Which books are currently in your to-read pile?
Kyle Minor, Praying Drunk. Katherine Faw Morris, Young God. MFA VS NYC, edited by Chad Harbach. And, because I have just started work on the editing of a new anthology of short stories, I am playing catch-up with some terrific story writers, such as Peter Orner, Claire Vaye Watkins, Edith Pearlman, Jamie Quatro, Ramona Ausubel, and Dennis Cooper.

Who are your literary heroes?
Franz Kafka, Jorge Luis Borges, Deborah Eisenberg, J.M. Coetzee, Kazuo Ishiguro, Jane Bowles, Flannery O’Connor, Thomas Bernhard.

What is the first book you truly loved?
The Lion, the Witch, and the Wardrobe, by C.S. Lewis. I remember this book more vividly than my actual childhood, which seems to have contained many disposable moments.
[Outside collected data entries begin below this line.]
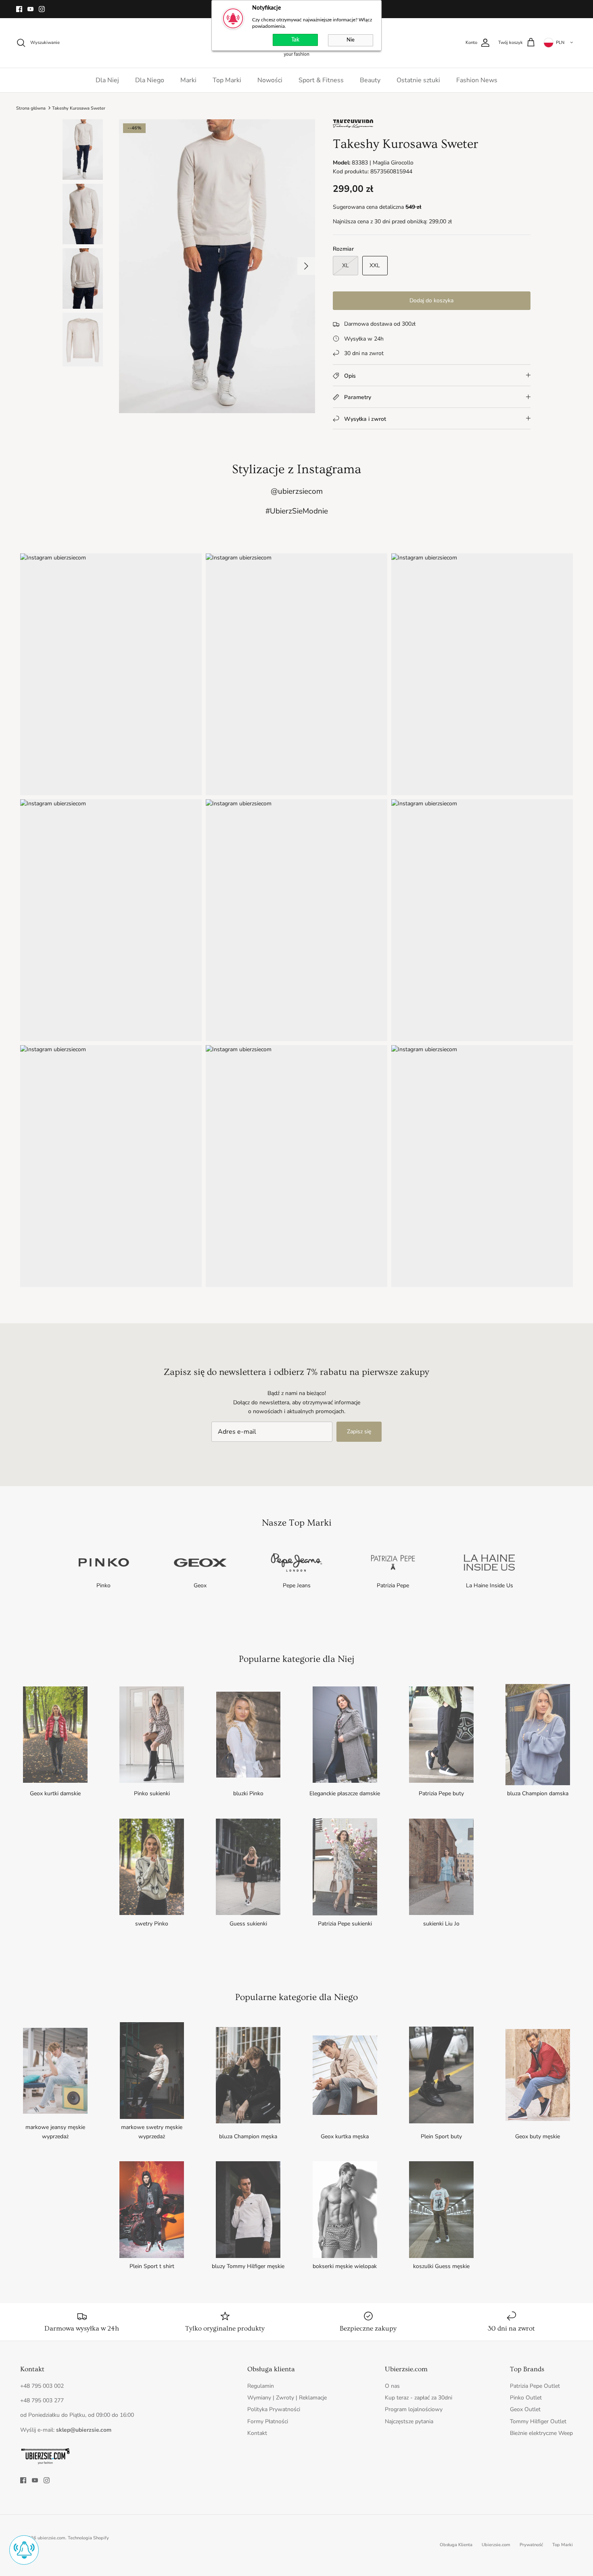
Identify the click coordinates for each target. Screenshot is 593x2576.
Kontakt (257, 2433)
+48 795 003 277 (42, 2400)
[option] (217, 266)
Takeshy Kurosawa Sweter (78, 108)
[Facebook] (19, 9)
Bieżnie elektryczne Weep (541, 2433)
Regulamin (260, 2386)
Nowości (269, 80)
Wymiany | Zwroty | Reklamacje (287, 2397)
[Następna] (306, 266)
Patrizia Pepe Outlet (535, 2386)
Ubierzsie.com (496, 2545)
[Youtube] (30, 9)
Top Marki (227, 80)
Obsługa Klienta (456, 2545)
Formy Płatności (267, 2421)
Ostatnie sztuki (418, 80)
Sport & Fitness (321, 80)
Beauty (370, 80)
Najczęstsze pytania (409, 2421)
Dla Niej (107, 80)
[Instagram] (42, 9)
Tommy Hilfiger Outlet (538, 2421)
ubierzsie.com (51, 2538)
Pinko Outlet (526, 2397)
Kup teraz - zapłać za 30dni (418, 2397)
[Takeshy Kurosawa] (353, 126)
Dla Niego (149, 80)
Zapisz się (359, 1431)
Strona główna (31, 108)
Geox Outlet (525, 2409)
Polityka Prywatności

If you could only recommend one book, which would it be?
Ovid’s Metamorphoses. It’s my narrative alpha dog. There’s something deeply medicinal about it, a favored and highly reliable drug. As a writer you can just keep tearing off little pieces of it, translating them into new languages, using them as putty for your own projects, and the body of it is just never diminished. Is there a story the Metamorphoses doesn’t somehow already contain? Probably, but it still comes close to being the most complete, and dangerous, narrative weapons locker there is.